> [Tasks to perform]:
1. In the case report on brown tumors in a dialysis patient, what condition led to the patient needing maintenance hemodialysis?
2. Continue the case report on brown tumors in a dialysis patient from its last sentence.

BROWN TUMOURS MANIFESTING AS MULTIPLE LYTIC LESIONS IN A GENTLEMAN ON DIALYSIS WITH LONGSTANDING UNCONTROLLED HYPERPARATHYROIDISM

G HARLEY1, R RAJ1

1Launceston General Hospital, Launceston, Tasmania

Background: Lytic bone lesions in the elderly often raise the spectre of disseminated malignancy. Uncontrolled hyperparathyroidism can occasionally cause similar lesions as part of the spectrum of osteitis fibrosis cystica.

Case report: A frail 76-year old gentleman on maintenance haemodialysis for hypertensive nephropathy developed a clavicular fracture with minimal trauma after months of unexplained weight loss. He had a background of sustained hyperparathyroidism (iPTH >100picomol/L) but was too frail for parathyroidectomy and did not tolerate calcimimetics. Other medical issues included chronic diarrhoea, an episode of cardiac arrest and prolonged cardiopulmonary resuscitation from which he recovered and amaurosis fugax.

> [Dataset excerpts]:
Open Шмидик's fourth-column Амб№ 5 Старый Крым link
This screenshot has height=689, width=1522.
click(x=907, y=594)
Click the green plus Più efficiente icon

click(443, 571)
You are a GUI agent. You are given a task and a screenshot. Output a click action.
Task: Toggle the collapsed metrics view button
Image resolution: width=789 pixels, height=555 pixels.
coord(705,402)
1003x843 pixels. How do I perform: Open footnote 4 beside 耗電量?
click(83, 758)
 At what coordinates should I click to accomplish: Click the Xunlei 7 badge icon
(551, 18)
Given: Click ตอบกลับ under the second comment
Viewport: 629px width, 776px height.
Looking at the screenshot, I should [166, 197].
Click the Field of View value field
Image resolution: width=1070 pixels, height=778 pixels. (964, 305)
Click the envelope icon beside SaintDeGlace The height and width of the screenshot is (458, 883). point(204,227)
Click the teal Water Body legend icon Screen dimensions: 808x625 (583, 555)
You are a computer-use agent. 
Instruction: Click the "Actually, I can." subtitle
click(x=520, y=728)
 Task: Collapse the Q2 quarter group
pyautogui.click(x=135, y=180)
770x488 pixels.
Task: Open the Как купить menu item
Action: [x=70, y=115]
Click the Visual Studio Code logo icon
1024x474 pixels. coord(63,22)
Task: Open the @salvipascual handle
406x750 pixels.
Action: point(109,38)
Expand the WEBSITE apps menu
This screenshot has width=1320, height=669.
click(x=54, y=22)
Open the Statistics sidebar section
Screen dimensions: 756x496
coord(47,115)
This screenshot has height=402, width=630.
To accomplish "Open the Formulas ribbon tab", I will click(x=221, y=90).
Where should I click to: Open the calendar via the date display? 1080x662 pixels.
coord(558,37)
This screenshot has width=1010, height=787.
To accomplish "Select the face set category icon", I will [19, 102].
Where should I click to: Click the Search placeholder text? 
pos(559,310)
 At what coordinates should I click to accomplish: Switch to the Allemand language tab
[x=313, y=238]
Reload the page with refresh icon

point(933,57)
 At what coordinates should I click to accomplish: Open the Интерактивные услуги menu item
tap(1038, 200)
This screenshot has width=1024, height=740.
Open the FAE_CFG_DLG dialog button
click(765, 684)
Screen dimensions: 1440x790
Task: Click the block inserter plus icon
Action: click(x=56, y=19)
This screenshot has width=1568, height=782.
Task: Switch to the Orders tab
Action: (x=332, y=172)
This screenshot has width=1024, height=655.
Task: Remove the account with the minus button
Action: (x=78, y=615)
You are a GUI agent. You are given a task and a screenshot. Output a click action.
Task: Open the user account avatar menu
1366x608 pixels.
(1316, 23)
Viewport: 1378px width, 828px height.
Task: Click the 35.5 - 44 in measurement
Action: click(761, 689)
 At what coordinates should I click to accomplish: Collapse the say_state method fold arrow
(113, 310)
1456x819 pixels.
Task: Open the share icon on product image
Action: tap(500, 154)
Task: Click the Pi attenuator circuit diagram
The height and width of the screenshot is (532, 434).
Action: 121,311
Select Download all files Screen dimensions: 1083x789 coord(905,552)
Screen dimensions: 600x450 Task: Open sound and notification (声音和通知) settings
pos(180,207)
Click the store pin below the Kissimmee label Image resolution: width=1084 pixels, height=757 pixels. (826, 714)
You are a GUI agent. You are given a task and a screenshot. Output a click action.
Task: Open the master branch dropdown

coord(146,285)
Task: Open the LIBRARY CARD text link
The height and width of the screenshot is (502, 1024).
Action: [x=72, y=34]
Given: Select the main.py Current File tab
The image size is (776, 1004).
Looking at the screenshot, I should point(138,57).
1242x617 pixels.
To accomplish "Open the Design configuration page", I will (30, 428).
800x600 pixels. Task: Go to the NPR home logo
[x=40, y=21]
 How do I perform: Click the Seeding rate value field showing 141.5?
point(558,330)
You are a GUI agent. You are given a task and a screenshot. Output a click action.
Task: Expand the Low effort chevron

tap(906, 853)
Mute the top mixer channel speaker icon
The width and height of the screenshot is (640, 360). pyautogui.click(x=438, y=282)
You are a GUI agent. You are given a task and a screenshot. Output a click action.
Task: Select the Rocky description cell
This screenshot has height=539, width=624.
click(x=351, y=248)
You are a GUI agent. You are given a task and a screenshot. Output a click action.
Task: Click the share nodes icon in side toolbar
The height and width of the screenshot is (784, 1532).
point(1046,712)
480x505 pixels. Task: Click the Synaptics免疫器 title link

> [Set of answers]:
1. Hypertensive nephropathy.

2.
CT and X-ray investigations revealed multiple osteolytic lesions in the appendicular skeleton, left scapula and clavicle. These were in conjunction with heterogenous bone marrow pattern of the pelvis, osteodystrophy of the spine and a right pleural effusion with suspected mass lesion. Whole-body positron-emission tomography showed no uptake in the effusion or suspected pleural mass, focal increased uptake in the appendicular skeleton and diffuse uptake in the axial skeleton. Screening tests for multiple myeloma and prostate cancer were negative. A bone biopsy of his right fibular lesion showed numerous osteoclast-type giant cells consistent with brown tumours of hyperparathyroidism. He subsequently became progressively unwell and bed-bound because of severe bone pains. He eventually died after withdrawal from dialysis.

Conclusions: Formation of brown tumours represent a rare complication of longstanding uncontrolled hyperparathyroidism and should be considered in the differential diagnosis of any patient on long-term dialysis with multiple skeletal lytic lesions.